Related to the walnut, pecans are native to America, and grow enclosed in a glossy, browny-red oval shell. The kernel inside shares the walnut's trademark grooved surface but has a slightly more even, oval shape. Its skin is a warmer, lighter brown, and the nut itself is creamier in colour.
Sweet and rich, the pecan's distinct flavour and texture is the result of its high levels of monosaturated oil - in fact, it's the fattiest of all nuts. It goes well in both savoury and sweet dishes, most famously pecan pie, a classic recipe from the American south.
How do I get Pecan ready to use?
Pecans in their shells can be opened using a nut cracker. Eat raw, as they are, or toast to bring out more of their flavour: place the nuts on a baking sheet in a single layer and bake on a medium heat for 10-12 minutes. They are ready when the kernels turn golden.
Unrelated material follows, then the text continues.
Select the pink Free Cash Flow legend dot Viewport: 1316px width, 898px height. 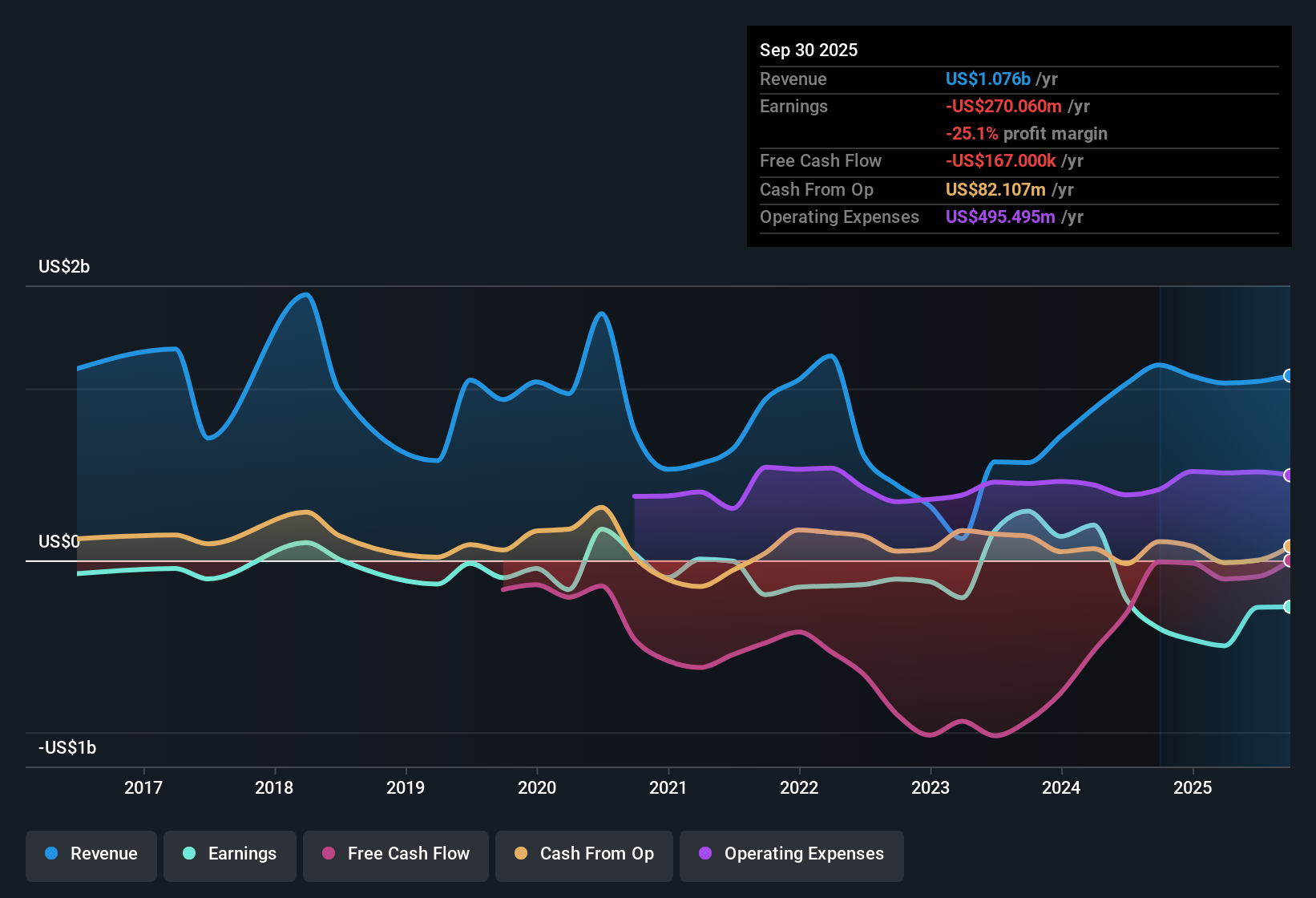coord(329,854)
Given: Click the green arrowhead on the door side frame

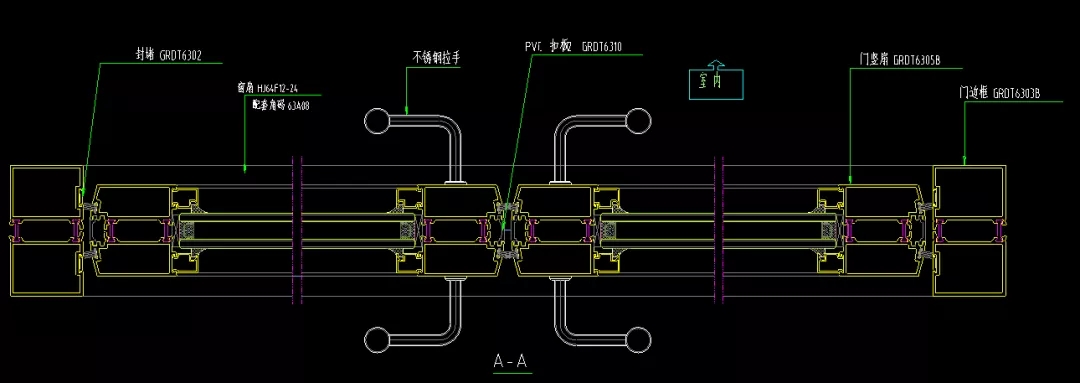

You can achieve the same effect by dry frying them: put in a dry frying pan over a medium heat, and keep the pan moving to make sure they colour evenly and don't burn.
What about keeping Pecan?
Unopened packets of pecans should be stored in a cool, dry place - they'll last for up to 3 months. Once opened, they should be kept in an airtight container in the fridge and eaten with in 7 days.
How do I cook Pecan?
Add to salads or muesli; use for baking; eat on its own, or as a snack to accompany drinks.